- Written by: Jean Anouilh
- Original language: French
- Setting: Bavaria

Premiere
- Date premiered: October 1, 1969
- Place premiered: Théâtre des Champs-Élysées

= Dear Antoine: or, the Love That Failed =

Cher Antoine ou l'Amour raté is a play in four acts by French dramatist Jean Anouilh. It was written and first produced in Paris on October 1, 1969 in a production that was co-directed by the author.

==Synopsis==
The play takes place in Bavaria in 1913. Antoine was a famous playwright and director, who died in his castle in Bavaria where he had retired. (He killed himself accidentally while cleaning his gun.) The important people in his life, including his ex-wives, all came to the castle for a reading of his last will and testament. They were all trapped by an avalanche, and had to stay in the castle until the road would be cleared.
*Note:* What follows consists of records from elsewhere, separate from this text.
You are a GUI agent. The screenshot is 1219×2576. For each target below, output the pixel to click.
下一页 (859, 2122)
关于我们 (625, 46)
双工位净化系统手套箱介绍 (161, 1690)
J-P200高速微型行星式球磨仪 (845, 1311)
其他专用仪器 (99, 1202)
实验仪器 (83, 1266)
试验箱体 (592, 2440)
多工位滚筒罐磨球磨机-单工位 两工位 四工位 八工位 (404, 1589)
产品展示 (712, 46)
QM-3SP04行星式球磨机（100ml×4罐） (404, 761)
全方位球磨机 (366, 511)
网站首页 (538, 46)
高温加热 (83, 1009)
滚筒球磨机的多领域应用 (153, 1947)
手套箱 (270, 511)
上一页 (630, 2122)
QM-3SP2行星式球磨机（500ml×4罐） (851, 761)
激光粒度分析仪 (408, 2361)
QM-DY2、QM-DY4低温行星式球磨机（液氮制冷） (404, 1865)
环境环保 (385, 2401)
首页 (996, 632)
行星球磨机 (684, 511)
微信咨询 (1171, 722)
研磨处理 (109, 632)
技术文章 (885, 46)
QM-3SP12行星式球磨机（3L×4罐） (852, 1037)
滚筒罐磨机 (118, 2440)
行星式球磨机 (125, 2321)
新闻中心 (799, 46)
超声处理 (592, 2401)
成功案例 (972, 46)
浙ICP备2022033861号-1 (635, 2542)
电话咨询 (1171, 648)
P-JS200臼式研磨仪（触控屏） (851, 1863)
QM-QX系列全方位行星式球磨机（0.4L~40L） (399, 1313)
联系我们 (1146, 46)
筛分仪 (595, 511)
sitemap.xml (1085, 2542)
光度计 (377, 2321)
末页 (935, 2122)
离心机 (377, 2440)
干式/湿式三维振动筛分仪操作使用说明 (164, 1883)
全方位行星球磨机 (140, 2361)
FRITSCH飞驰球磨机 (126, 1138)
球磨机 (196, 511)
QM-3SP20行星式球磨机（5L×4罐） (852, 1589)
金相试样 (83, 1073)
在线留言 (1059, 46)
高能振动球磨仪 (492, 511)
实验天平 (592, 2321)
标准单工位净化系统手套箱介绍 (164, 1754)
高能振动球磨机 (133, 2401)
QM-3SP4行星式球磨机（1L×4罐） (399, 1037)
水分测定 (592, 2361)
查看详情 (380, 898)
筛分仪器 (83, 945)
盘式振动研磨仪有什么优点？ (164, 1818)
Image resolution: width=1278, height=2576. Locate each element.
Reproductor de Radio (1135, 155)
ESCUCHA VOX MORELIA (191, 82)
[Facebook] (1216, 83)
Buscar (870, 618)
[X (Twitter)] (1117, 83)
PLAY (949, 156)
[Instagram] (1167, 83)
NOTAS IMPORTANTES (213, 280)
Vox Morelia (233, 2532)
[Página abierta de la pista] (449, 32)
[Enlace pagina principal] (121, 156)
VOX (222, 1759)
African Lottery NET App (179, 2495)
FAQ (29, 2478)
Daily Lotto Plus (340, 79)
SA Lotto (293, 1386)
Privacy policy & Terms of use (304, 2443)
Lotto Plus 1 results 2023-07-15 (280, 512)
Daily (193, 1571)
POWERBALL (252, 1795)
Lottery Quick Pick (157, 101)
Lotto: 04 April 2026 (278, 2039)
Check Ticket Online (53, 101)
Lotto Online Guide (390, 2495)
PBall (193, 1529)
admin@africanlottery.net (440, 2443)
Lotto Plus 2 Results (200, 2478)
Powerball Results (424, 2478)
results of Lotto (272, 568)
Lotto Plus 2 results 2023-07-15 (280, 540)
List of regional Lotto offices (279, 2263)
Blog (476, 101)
Antoine had organized this gathering in detail, and had even written a play about it.

==Original cast==
- Jacques François: Antoine
- Claude Nicot: Cravatar
- Hubert Deschamps: Marcellin
- Pierre Bertin: hare foot
- Joseph Falcucci: Alexandre
- Francine Bergé: Estelle
- Françoise Rosay: Carlotta
- Nelly Benedetti: Valérie
- Uta Taeger: Anemone
- Madeleine Ozeray: Gabrielle
- Édith Scob: Maria
- Madeleine Suffel: Frida
- Roland Pietri: The German notary
- The actors, played by different characters
- Alexis, mute character, played by Alexander
- A small German valet, mute character
- The consul of France, invisible character

==Film adaptation==
The 2012 film, You Ain't Seen Nothin' Yet!, directed by Alain Resnais, is a loose adaptation of Dear Antoine, or the Love that Failed. Resnais and Anouilh had worked together on a number of plays.